Vescovo indiano: Per il dialogo islamo-cristiano occorrono azioni e non parole
di Nirmala Carvalho
In India entrambe le comunità sono una minoranza. Per mons. Felix Machado, arcivescovo di Vasai, il cambiamento inizia dalla scuola: "Insegniamo ai giovani reciprocità e rispetto verso tutti gli esseri umani". Un appello ai musulmani: "Necessaria una mutua collaborazione per costruire il nostro Paese".

Mumbai (AsiaNews) - "Il dialogo islamo-cristiano è fondamentale in India e deve avvenire a livello teologico e pratico. Non si può sminuire il contributo della religione alla pace e all'armonia nella società moderna. Per questo la fede non può relegarsi ai margini della comunità". È quanto afferma ad AsiaNews mons. Felix Machado, arcivescovo di Vasai e presidente dell'Ufficio per gli affari ecumenici e interreligiosi della Federazione delle conferenze episcopali asiatiche (Fabc), riflettendo sui risultati del terzo seminario del Forum cattolico-musulmano, dal tema "Lavorare insieme e servire gli altri" (11-13 novembre 2014, Roma).

In India cristiani e musulmani sono minoranze religiose. Su una popolazione di oltre 1,2 miliardi di persone, l'80,5% è indù; la comunità cristiana è appena il 2,3%, mentre quella islamica il 13,4%. "Ciò significa - spiega il presule ad AsiaNews - che i musulmani indiani sono quasi 150 milioni, ovvero la seconda comunità islamica al mondo dopo l'Indonesia". Molti di loro, aggiunge, "frequentano scuole cristiane o cattoliche, che rappresentano il 17% di tutti gli istituti educativi del Paese".

È proprio dalla scuola che deve iniziare una diversa educazione al dialogo. "Per i nostri giovani cristiani e musulmani - afferma mons. Machado - è essenziale essere immersi in un contesto che insegna la reciprocità, il rispetto per la naturale dignità e la libertà di ogni essere umano, qualunque sia la sua religione". Senza possedere questi valori "la pace e l'armonia della società sono a rischio".

Per mons. Machado un esempio da non seguire è quello del Pakistan, dove "i libri di testo presentano informazioni distorte e parziali sulle altre religioni ed esaltano solo l'islam". Questo sostrato culturale è quello che poi porta alle leggi sulla blasfemia, "invocate da alcune parti della società civile per uccidere i cristiani", e che si può combattere "solo con la collaborazione e l'aiuto dei musulmani illuminati e dei cristiani".

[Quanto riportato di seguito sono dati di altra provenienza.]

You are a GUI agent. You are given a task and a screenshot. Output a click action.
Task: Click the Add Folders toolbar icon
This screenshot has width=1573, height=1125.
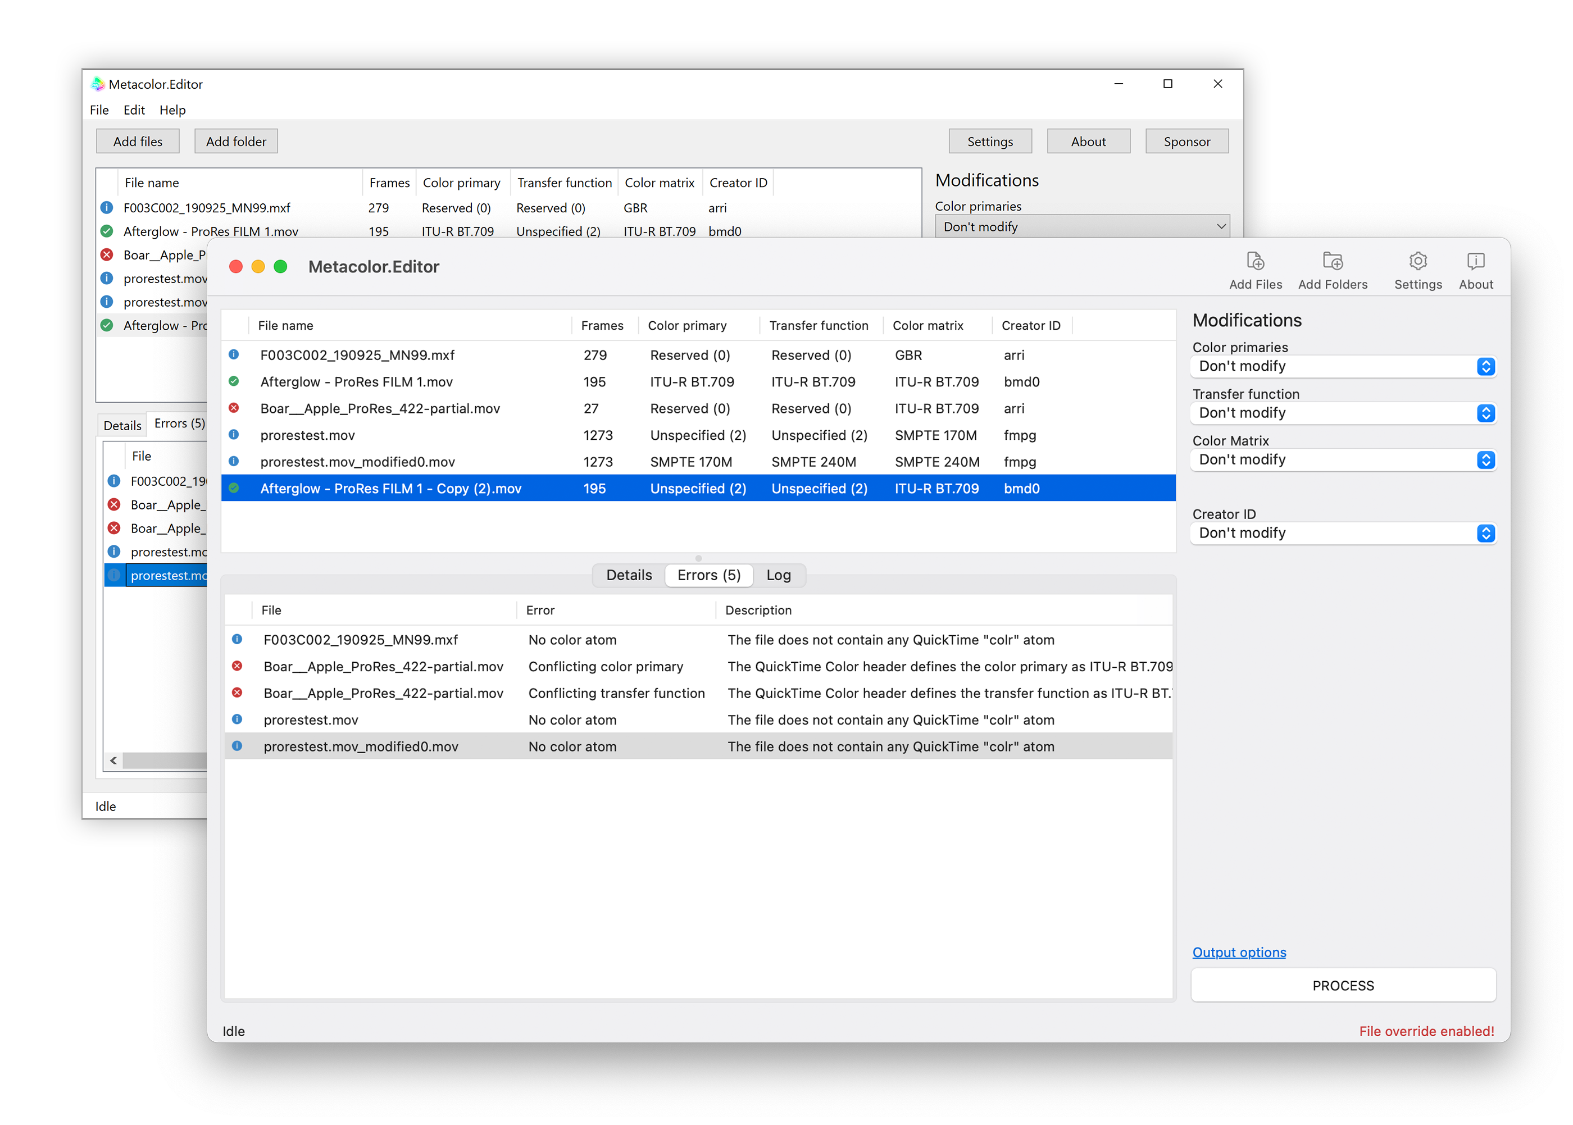[x=1332, y=262]
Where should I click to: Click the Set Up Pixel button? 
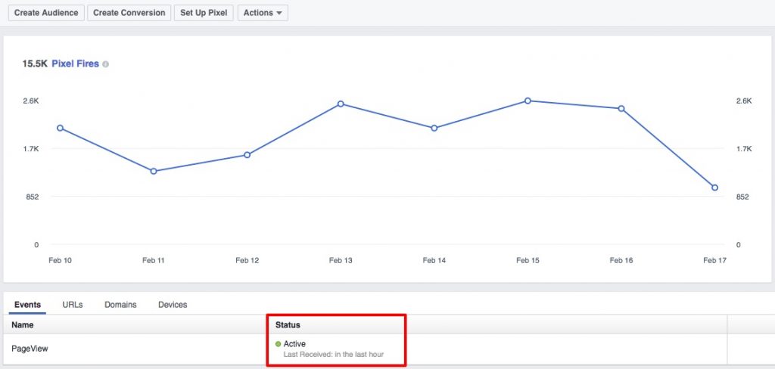point(204,13)
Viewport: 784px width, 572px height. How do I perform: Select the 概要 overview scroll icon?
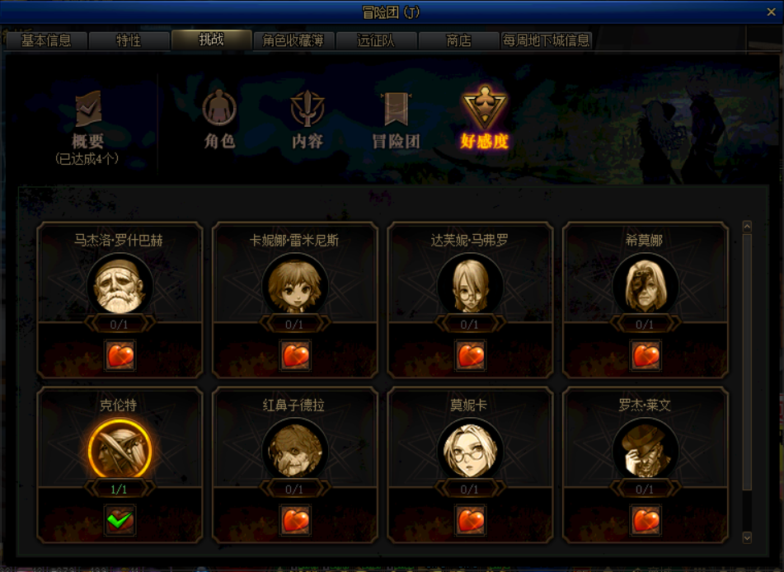tap(88, 109)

In India sono i dalit ("fuoricasta") cristiani e musulmani a subire le peggiori discriminazioni. In quanto non indù, non hanno mai ottenuto lo status di Scheduled Caste (Sc), che dal 1950 conferisce ai cosiddetti "intoccabili" alcuni benefici e privilegi, tra cui posti riservati nelle scuole e nel settore pubblico. Negli anni alcuni emendamenti hanno riassegnato le quote solo a sikh e buddisti.

La Chiesa cattolica, prosegue il vescovo, "ha fatto del dialogo interreligioso un cammino obbligatorio per i suoi fedeli". Tuttavia "finora questa attenzione all'altro è stata unilaterale. Con generosità abbiamo messo le nostre risorse a disposizione di tutte le comunità, senza distinzioni religiose. Ma anche i nostri fratelli musulmani devono usare i propri strumenti per il bene di tutti e per la costruzione della nazione". È questa, spiega, "l'implicazione pratica del 'Lavorare insieme e servire gli altri'. È cercare il dialogo della vita e della collaborazione. Insieme possiamo fare del bene per tutta la nostra società".